I partly blame myself for the first part as I am a contributor to SQRL and
have been lax in keeping my part of the documentation current as things
progress, Steve has had similar problems.

As to the second, SQRL is not a 2FA succinctly it is a:-

Single factor (1FA), 2-party, Zero knowledge, pseudonymous proof of identity.

The use of QR-Codes was an early feature but is mostly relegated in favour of
same device authentication, with I hope a brand new feature (Client Provided
Session) that will effectively detect & then eject a MITM attempting a session
hijack from the connection.

The nature of the 2-party relationship is such that no site can determine
without the collusion of the user themselves if that user has an SQRL
authenticated account on any other site, hence pseudonymous.

Reference implementations require that the Master Identity file is stored in
an encrypted form and only decrypted at point of use by a key derived from
something only the valid user can provide (passphrase, biometric), thus user
to identity is confirmed.

Loss of an unprotected Master Identity File exposing the Master Key is not
fatal because although the master key will provide the means of access it does
not allow an attacker to update site specific keys. There is effectively a
Super-Master Key that is never exposed but protected with an exported system
generated encryption key that is held offline for such an eventuality.

Finally because this is a protocol cooked up by a group of enthusiasts we
always welcome constructive input and entities willing to offer support in
getting SQRL more widely understood.

------
s_tec
Aside from a few cryptographic details (like which elliptic curve to use),
this system is identical to
[BitId]([https://github.com/bitid/bitid](https://github.com/bitid/bitid)).
BitID is already being deployed in the Bitcoin ecosystem. For instance, you
can see it on the buy/sell service
[Glidera]([https://www.glidera.io/loginbitidqr](https://www.glidera.io/loginbitidqr)).

One benefit of doing this in the context of Bitcoin is that users already have
mobile apps that can manage private keys (with backups) and scan QR codes.
With Bitcoin, if you lose your keys, you lose money, so there is a tremendous
incentive for both users and wallet authors to get this stuff right.

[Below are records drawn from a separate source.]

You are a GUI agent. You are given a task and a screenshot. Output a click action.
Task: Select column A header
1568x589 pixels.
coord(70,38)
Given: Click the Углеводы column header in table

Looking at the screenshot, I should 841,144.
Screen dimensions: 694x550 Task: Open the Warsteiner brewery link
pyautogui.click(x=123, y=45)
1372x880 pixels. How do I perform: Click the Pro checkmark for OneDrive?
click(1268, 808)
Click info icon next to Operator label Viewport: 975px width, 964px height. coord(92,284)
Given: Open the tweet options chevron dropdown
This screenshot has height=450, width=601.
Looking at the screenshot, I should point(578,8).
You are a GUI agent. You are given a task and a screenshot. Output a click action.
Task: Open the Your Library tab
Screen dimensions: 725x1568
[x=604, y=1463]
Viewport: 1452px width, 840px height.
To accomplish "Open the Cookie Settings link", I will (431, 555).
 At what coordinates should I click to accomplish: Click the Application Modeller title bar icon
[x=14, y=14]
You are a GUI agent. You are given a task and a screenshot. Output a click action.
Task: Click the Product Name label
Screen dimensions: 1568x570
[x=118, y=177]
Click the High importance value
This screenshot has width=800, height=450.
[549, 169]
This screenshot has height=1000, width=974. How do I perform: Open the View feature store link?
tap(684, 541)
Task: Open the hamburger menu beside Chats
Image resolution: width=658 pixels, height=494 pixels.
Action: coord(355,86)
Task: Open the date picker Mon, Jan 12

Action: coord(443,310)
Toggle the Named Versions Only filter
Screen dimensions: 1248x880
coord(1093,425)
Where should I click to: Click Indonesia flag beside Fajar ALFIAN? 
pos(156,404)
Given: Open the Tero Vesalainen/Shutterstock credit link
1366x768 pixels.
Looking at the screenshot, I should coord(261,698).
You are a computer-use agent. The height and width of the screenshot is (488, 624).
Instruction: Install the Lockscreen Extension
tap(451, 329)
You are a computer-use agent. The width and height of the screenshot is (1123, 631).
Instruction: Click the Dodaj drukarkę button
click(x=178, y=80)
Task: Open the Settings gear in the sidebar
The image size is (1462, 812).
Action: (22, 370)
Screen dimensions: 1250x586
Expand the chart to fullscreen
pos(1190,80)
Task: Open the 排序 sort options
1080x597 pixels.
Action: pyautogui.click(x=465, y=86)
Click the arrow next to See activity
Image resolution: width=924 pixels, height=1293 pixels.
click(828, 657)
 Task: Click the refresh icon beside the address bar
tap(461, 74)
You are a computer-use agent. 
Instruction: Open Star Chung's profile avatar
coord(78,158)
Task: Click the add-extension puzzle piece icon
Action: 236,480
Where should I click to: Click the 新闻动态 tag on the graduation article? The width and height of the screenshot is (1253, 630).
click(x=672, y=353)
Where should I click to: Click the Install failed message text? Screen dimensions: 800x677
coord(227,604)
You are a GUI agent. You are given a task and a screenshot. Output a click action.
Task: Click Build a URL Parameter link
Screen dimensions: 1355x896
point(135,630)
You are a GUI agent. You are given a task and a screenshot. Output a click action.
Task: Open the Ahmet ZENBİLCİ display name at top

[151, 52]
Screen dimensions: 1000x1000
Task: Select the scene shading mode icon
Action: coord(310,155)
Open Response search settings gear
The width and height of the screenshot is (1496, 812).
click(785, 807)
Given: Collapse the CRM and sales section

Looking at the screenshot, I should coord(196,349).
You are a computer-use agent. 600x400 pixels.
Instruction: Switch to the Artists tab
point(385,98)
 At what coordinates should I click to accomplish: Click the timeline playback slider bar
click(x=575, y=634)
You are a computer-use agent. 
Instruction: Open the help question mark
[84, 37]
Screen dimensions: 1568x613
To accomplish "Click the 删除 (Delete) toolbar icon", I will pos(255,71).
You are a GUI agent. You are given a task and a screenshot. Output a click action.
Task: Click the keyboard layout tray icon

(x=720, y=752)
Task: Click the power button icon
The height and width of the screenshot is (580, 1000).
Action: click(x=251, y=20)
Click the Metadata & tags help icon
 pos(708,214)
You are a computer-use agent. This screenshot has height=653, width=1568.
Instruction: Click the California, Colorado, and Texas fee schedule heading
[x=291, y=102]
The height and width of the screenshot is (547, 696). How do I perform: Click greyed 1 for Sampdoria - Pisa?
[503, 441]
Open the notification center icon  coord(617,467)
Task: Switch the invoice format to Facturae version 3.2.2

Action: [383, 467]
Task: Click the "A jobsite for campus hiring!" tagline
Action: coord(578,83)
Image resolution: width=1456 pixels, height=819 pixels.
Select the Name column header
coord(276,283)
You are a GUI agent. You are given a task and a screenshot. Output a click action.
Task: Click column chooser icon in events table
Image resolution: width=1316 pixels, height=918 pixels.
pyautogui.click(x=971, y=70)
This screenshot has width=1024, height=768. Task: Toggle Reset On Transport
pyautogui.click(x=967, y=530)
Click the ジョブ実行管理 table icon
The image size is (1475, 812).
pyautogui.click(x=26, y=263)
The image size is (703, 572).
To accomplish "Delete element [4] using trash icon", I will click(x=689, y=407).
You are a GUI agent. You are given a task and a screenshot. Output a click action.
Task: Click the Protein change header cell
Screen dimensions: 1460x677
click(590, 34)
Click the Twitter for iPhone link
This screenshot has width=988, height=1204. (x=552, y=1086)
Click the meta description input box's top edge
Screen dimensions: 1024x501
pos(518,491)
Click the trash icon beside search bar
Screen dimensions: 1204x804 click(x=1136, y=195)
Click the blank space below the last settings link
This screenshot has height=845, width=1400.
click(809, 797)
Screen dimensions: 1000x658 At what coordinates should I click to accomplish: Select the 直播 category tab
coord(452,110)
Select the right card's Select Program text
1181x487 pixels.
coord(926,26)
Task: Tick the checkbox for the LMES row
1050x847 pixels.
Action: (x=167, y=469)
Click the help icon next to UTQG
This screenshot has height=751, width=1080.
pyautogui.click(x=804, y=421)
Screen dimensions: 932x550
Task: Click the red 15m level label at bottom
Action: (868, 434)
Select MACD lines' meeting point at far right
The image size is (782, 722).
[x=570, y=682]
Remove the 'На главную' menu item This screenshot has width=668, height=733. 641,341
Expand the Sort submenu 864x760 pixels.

Using the
same technology for logging in an easy next step.

------
Veratyr
Something that I haven't seen mentioned yet is that systems similar to this
are already pervasive on the Chinese internet.

Here's Taobao's login page:
[https://world.taobao.com/markets/all/login](https://world.taobao.com/markets/all/login)

And Alipay's: [https://login.aliexpress.com/](https://login.aliexpress.com/)

Both have that little QR code icon peeking from the corner. You just click
that, open the relevant app on your phone and you're in.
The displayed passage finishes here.